Deux prototypes majeurs ont été produits en 1969 et 1970.

Les travaux de conception du premier prototype commencèrent en Novembre 1968 et l’exemplaire lui-même est construit début 1969. C’est une extrapolation flagrante de la 750 twin à laquelle on a rajouté un cylindre pour atteindre une capacité (exceptionnelle pour l’époque) de près de 1000 cc. En conséquence, le moteur est un simple arbre à cames en tête, avec trappes de visite pour le réglage des culbuteurs, et même les carters latéraux rappelle ceux de la 750. Le chassis reprend également des équipements de la bicylindre, notamment les suspensions et les freins Grimeca.
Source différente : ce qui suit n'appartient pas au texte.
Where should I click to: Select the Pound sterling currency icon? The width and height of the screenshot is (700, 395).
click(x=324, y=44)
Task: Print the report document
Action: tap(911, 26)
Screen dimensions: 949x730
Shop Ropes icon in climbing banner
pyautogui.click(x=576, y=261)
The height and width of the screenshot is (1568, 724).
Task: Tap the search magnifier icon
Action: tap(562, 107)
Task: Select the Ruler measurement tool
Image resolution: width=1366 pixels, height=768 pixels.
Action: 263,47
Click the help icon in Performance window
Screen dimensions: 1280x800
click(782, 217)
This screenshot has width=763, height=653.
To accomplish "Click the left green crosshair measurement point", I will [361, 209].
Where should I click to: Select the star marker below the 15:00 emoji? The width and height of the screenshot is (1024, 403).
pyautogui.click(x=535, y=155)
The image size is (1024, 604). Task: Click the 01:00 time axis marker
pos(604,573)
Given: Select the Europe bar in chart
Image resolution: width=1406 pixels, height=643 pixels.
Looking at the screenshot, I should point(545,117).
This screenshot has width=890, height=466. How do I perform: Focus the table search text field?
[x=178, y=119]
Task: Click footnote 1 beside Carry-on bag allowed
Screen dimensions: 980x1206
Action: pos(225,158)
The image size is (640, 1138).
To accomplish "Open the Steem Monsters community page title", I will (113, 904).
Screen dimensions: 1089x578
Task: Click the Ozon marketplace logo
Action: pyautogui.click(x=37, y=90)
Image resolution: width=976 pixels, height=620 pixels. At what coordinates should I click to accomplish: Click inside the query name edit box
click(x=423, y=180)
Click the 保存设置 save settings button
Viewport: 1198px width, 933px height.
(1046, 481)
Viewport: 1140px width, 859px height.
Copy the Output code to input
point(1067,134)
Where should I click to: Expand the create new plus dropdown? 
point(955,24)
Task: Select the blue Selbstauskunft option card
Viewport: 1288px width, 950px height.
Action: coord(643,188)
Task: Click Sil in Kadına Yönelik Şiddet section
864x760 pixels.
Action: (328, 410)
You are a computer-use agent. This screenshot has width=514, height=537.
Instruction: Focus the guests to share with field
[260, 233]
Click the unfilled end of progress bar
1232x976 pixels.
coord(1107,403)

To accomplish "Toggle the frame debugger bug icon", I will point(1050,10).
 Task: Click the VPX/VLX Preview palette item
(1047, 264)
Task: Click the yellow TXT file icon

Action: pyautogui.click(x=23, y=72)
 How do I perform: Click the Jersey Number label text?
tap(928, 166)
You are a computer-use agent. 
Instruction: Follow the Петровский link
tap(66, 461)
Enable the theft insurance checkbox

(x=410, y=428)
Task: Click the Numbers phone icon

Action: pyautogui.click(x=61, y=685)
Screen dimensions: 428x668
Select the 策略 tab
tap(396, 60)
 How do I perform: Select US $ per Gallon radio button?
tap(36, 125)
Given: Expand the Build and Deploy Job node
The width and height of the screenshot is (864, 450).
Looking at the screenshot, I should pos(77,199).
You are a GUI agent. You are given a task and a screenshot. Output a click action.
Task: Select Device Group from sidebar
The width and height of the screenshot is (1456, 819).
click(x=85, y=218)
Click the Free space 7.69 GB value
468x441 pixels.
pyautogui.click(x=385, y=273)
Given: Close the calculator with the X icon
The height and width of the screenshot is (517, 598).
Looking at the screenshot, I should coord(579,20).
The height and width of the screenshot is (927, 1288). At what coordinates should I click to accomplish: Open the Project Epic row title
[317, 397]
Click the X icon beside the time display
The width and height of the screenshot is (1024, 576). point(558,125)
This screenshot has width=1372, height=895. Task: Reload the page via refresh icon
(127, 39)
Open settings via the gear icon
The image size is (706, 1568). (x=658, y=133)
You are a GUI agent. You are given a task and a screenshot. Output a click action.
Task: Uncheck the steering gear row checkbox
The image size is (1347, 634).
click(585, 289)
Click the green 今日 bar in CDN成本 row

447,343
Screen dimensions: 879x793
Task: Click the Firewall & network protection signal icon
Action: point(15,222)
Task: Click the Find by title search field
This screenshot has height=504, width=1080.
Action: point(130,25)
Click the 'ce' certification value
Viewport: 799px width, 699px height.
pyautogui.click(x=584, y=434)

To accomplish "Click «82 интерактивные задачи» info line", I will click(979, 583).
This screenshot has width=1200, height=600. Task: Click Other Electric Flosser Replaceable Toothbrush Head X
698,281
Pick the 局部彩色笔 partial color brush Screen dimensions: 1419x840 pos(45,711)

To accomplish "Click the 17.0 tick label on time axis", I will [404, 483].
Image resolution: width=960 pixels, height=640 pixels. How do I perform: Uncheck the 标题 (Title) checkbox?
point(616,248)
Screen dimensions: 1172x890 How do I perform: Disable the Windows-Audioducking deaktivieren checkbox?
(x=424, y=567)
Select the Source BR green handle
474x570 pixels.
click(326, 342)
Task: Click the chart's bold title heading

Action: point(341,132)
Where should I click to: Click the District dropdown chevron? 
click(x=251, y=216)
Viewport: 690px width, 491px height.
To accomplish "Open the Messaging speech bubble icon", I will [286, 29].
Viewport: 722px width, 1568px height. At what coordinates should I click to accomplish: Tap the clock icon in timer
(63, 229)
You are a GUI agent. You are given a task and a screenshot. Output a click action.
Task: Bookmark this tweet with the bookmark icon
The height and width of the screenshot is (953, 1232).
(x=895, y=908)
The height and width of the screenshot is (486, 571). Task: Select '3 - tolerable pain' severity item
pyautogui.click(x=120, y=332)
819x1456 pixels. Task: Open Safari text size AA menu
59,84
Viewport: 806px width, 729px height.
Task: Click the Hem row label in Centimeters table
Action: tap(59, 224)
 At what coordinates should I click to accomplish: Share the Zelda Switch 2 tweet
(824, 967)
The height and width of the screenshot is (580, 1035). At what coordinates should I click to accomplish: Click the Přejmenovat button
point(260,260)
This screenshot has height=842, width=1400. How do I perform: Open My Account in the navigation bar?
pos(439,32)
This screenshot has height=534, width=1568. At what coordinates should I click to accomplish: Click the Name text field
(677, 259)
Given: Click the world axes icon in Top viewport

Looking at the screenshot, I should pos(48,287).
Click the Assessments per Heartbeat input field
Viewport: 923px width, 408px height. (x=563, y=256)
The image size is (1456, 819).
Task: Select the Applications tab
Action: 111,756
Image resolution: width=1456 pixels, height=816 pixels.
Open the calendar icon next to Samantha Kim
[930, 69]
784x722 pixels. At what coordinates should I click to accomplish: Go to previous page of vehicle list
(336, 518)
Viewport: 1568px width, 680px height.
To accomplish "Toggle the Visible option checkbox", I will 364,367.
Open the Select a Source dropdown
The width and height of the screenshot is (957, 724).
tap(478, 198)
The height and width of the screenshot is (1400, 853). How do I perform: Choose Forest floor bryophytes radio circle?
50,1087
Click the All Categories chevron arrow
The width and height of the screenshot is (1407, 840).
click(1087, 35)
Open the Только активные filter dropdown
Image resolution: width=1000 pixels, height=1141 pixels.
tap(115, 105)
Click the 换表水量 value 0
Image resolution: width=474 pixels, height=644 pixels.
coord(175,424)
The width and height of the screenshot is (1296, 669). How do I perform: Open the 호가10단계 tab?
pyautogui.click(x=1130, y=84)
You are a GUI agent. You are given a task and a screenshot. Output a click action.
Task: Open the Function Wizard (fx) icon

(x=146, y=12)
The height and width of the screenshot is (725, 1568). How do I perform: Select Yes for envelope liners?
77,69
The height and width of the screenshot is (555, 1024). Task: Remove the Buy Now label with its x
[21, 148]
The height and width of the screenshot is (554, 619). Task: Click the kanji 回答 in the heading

Le calage est alors classiquement à 240° (manetons à 120°) et l’allumage est à rupteurs, mais il est évident que ce premier modèle méritait un vrai développement car le moteur et les équipements de la partie-cycle étaient manifestement trop rustiques pour le haut de gamme de la marque. Au niveau du moteur, il fallait faire face à un rendement moyen du fait notamment de l’inertie des pièces en mouvement, à des problèmes thermiques sur le cylindre central et également à des contraintes mécaniques importantes sur un vilebrequin très long et à cause de l’entraînement latéral de la distribution.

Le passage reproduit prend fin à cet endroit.